Compute Resources: While SSD has 3 different components and each has their own shape in term of CPU and memory consumption, HA monolithic only has a single component that processes both writes, reads, and auxiliary operations. Therefore the shape of compute nodes running Loki instances differ from SSD. Make sure you have sufficient headroom to scale both horizontally and vertically if needed.
Configuration: We do not account for all configuration parameters in this guide. We only cover the parameters that need to be changed. Other parameters can remain the same.

Does HA monolithic deployment fit my purpose?

	HA Monolithic
Durability	✅
High availability	✅
Separation of execution paths	❌
Operational complexity	🟧 medium
Scalability	🟧 medium

Stage 1: Preparing existing deployment

Before beginning the actual migration you want to check your existing deployment.

Set ingester.wal.flush_on_shutdown: true to make sure that chunks are written and uploaded to object storage when ingesters shut down.
Set memberlist.cluster_label: <your-unique-cluster-name> and memberlist.cluster_label_verification_disabled: false in your existing deployment.
Set ingester.lifecycler.unregister_on_shutdown: true so that after final shutdown ingesters leave the ring immediately.
Restart your existing deployment to ensure configuration changes take effect.

Stage 2: Deploying the monolithic component

In this stage, we will deploy the new component alongside the existing SSD components. Since there is only a single type of Loki node in the HA monolithic deployment, all instances can be configured equally and started with the -target=all target.

To achive high availability you need at least three Loki instances and a replication factor (common.replication_factor) of 3. This ensures that you still have high availability - a quorum of two - during restarts where one instance is not available.

However, because you must run only a single main compactor (-compactor.horizontal-scaling-mode=main) at any given time, you must configure one Loki instance as main. This is done by overriding the default value worker with main in the configuration of that node using an environment variable or via the CLI argument. The common.compactor_grpc_address setting needs to point to this dedicated compactor node, which in our case is loki-1:9095.

To achieve a zero-downtime transition you need to configure the HA monolithic storage equal to the existing deployment.
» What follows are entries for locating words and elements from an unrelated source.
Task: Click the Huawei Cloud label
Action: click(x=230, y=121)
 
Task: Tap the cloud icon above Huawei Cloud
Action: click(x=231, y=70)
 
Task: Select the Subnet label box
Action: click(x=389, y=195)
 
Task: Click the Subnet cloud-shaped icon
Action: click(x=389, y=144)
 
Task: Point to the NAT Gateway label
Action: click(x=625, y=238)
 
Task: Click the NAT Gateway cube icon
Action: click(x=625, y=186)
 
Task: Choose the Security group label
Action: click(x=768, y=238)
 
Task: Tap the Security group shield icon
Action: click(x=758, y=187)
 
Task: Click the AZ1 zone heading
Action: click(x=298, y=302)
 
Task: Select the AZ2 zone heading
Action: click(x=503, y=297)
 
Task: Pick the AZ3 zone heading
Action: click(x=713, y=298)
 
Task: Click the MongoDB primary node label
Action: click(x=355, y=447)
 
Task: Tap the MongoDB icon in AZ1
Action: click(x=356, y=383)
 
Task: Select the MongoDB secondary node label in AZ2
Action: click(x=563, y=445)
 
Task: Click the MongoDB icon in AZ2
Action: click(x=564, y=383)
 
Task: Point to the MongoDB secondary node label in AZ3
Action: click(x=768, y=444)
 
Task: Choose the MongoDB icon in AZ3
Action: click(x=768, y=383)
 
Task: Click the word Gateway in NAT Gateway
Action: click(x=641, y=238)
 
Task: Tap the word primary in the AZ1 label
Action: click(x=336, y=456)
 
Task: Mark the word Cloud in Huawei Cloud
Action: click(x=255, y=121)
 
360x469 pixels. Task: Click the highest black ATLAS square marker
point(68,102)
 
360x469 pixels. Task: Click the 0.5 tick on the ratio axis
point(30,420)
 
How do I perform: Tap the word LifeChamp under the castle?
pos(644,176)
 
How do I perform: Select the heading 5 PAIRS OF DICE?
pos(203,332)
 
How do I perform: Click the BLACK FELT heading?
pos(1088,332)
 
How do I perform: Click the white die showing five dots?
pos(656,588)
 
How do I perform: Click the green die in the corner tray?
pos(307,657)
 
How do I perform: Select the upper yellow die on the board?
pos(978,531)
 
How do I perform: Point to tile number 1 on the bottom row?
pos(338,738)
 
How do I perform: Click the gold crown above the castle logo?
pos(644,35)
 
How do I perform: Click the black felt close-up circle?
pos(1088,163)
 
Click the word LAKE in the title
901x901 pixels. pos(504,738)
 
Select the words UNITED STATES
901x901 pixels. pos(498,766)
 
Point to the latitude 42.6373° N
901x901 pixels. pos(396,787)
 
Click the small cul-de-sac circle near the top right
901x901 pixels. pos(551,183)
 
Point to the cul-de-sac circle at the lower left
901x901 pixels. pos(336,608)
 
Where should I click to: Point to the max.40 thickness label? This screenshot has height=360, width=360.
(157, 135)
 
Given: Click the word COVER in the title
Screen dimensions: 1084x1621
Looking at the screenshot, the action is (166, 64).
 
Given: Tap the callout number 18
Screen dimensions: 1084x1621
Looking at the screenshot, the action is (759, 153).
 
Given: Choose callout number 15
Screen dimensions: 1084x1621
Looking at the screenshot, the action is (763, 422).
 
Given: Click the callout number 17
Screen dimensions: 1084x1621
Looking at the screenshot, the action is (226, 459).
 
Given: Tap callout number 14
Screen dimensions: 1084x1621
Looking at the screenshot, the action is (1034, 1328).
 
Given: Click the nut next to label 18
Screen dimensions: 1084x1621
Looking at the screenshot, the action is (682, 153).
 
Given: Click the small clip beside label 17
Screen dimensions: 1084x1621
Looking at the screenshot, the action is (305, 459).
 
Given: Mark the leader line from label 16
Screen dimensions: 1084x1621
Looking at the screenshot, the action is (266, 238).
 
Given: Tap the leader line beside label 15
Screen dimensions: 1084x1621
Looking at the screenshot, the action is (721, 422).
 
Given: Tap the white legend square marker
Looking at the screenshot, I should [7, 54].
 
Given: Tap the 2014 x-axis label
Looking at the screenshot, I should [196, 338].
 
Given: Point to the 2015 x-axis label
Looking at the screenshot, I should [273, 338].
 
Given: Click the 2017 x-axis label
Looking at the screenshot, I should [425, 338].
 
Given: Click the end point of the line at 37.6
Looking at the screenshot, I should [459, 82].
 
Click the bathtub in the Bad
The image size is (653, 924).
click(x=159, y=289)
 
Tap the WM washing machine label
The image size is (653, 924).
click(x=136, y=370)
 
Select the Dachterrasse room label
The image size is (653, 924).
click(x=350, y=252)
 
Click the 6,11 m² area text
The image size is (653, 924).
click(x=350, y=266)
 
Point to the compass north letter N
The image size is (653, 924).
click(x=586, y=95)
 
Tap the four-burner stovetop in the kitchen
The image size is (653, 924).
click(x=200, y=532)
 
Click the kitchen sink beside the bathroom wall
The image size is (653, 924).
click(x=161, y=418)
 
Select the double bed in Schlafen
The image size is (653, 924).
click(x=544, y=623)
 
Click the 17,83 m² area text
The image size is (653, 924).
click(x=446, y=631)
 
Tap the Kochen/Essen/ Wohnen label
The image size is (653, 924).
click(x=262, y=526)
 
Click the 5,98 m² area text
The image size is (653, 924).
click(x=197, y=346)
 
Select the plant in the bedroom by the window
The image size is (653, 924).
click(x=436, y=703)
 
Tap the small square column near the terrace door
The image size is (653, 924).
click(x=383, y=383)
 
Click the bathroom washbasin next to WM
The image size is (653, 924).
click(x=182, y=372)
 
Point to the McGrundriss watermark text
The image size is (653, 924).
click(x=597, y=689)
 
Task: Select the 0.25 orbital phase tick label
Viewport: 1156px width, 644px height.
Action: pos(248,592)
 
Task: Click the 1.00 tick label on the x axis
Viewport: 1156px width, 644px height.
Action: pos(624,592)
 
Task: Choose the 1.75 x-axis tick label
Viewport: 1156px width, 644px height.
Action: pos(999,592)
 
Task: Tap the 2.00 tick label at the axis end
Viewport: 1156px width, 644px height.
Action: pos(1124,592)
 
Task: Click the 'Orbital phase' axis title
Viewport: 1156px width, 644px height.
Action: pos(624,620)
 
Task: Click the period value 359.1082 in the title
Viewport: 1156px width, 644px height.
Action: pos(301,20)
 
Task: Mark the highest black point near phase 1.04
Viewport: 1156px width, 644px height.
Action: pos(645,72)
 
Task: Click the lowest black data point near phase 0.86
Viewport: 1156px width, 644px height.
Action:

We strongly recommend using the Thanos object client (storage_config.use_thanos_objstore: true and the storage_config.object_store configuration block), because the legacy object store clients are deprecated.

Once all Loki instances are started and running you can check the ring page (/ring) for one of the instances to verify that all instances are registered and in an ACTIVE state.

Stage 3: Transitioning to monolithic components

The final stage of the migration is routing the traffic to the new downstream instances in the reverse proxy / load balancer and shutting down the old SSD components.

When using NGINX as reverse proxy you can use the upstream and proxy_pass directives to route the traffic.

nginx

http {
    ...
    upstream loki {
        server loki-1:3100;
        ...
        server loki-n:3100;
    }
    upstream compactor {
        server loki-1:3100;
    }
    server {
        listen 3100;
        ...
        location / {
            proxy_pass http://loki;
            ...
        }
        location ~ ^/loki/api/v1/delete {
            proxy_pass http://compactor;
            ...
        }
    }
}

The dedicated location for the compactor is needed to route delete requests correctly to the main compactor instance. This is only needed when deletes are enabled and you want to be able to access the API from outside.

Once the reverse proxy configuration has been updated and the service is restarted, the new components will receive the traffic for both writes (push) and reads (queries).

However, you also need to shut down (or at least flush) the write components of the old simple scalable deployment in order to query the data that was still held in memory.

Finally, all old write, read, and backend SSD targets can be terminated and cleaned up.